**Compiti**
1) Secondo il brano sulla Libia, quale percentuale del popolo libico era analfabeta alla fine della seconda guerra mondiale?
2) Prosegui il brano sulla Libia a partire dalla sua ultima frase.
═════ Brano di lettura ═════
L’anno successivo la popolazione rinchiusa nei lager è liberata: tra quelle che vi erano giunte mancano all’appello 40 mila persone, eliminate con le esecuzioni, le malattie e gli stenti nei due anni di reclusione. Si dispiega la completa appropriazione economica del paese, che vede l’arrivo di decine e decine di migliaia di italiani fino alla seconda guerra mondiale.

Nel 1970 la repubblica libica nata dalla rivoluzione del 1969 espropria e espelle gli eredi dei colonizzatori italiani ancora installati nel paese, una comunità di almeno ventimila persone che detiene aziende agricole e industrie e banche. Nella conferenza stampa del 30 luglio 1970 convocata sulla storica decisione, il ministro degli esteri libico afferma: "I famosi lager nazisti non sono per noi cose estranee, perché ne avevamo di ben peggiori in Libia" (ib., p. 471)

Alla fine della seconda guerra mondiale, "la Libia appariva priva di quadri, il 94% del suo popolo era analfabeta (vi erano in tutto 13 laureati, ma tra questi neppure un dottore in medicina), la condizione igienica era allarmante, la mortalità infantile si elevava al 40%, non vi era la benché minima base economica (la rendita pro-capite raggiungeva a malapena le 15-16 sterline l’anno), la struttura sociale appariva arretrata di almeno 300 anni" (G. Assan, La Libia e il mondo arabo, Editori Riuniti, Roma, 1959, p. 13 citato in A. Del Boca, Gli italiani in Libia. Dal fascismo a Gheddafi, Laterza, Bari, 1991, p. 374).

Uno studio dell’amministrazione statunitense (Library of Congress, Federal Research Division, Country Profile: Libya) del 2005 valuta al 20% il tasso di analfabetismo: "L’educazione primaria è libera e obbligatoria. (...) Secondo le cifre valide per l’anno 2000, circa 766807 studenti frequentavano la scuola primaria con 97334 insegnanti, circa 717mila studenti sono iscritti nelle scuole secondarie e circa 287172 studenti nelle università libiche. (...) L’assistenza sanitaria di base è fornita a tutti i cittadini. (...) In rapporto agli altri paesi del Medioriente, le condizioni di salute della popolazione sono relativamente buone. La vaccinazione dei bambini è generalizzata. La fornitura di acqua potabile è aumentata e le misure igieniche perfezionate.
═════ Dati forniti ═════
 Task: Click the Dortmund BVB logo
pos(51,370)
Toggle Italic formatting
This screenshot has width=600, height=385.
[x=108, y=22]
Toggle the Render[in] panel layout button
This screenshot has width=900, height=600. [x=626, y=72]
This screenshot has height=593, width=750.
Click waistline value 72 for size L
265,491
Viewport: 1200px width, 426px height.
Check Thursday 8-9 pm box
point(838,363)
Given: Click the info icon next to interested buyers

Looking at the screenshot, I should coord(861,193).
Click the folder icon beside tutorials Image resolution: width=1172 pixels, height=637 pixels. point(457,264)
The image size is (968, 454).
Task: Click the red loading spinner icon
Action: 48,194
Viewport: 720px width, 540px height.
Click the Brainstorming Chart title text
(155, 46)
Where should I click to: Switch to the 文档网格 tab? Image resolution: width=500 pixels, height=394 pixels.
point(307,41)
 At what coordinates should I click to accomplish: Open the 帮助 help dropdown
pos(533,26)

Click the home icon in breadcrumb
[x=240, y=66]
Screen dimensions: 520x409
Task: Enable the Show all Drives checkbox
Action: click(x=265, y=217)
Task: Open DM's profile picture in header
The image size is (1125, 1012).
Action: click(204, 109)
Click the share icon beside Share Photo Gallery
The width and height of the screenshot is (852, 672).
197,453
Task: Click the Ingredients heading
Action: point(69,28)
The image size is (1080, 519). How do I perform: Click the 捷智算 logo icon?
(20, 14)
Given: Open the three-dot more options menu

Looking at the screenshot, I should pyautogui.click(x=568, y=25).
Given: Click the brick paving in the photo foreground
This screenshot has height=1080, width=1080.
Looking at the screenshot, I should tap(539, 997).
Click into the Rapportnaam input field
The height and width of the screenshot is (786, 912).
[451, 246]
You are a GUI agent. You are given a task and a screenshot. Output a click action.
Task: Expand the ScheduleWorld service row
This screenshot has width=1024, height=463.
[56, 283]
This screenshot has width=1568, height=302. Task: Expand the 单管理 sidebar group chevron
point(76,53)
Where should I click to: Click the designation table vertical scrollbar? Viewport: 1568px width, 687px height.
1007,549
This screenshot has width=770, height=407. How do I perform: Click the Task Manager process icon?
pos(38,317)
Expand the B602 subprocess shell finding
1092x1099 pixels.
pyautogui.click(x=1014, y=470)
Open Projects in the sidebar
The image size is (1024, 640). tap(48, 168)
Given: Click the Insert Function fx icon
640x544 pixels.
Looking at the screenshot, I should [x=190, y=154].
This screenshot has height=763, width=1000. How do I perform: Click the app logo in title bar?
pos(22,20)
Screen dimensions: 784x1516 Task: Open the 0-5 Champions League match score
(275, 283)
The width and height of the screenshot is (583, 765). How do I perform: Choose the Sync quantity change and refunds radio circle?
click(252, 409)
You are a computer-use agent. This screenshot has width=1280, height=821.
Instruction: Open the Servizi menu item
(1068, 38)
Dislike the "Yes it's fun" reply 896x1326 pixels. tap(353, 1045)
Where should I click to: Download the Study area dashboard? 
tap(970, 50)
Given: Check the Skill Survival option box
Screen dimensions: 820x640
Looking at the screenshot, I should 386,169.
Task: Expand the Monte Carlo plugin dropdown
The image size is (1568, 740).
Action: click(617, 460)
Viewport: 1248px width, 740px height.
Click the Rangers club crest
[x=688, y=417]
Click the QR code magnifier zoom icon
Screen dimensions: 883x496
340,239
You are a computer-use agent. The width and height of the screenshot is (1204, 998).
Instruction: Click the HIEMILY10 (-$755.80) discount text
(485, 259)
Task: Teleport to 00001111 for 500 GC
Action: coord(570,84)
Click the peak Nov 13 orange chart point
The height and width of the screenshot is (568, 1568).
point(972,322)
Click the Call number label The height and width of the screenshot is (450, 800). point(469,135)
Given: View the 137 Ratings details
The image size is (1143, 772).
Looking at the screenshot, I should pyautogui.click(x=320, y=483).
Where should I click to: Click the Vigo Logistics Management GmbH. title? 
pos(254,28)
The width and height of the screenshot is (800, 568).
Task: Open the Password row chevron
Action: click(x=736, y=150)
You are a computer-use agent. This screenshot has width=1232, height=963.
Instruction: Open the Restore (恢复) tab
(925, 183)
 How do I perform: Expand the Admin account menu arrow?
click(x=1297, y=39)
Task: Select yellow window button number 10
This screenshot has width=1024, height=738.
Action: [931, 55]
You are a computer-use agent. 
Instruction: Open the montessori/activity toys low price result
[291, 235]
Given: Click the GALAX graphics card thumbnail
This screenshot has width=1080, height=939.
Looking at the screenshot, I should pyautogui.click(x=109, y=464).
═════
**Risultati per compito**
1) Il 94%.

2)
(...) Il numero di medici e dentisti è aumentato del 700% tra il 1970 e il 1985, con un rapporto di 1 medico ogni 673 cittadini. (...) Il numero di posti letto negli ospedali è, nello stesso periodo, triplicato. (...) Nel 1985 la mortalità infantile era dell’8.4%, nel 2004 era del 2%. La Libia si colloca al 58° posto su 177 secondo l’indice delle Nazioni Uniti sulla qualità della vita. (...) La legislazione sul lavoro prevede assistenza pensionistica, ferie e tetto al numero massimo di ore di lavoro settimanali. Il governo sussidia in misura consistente i prezzi della benzina, dei beni principali e il costo degli affitti".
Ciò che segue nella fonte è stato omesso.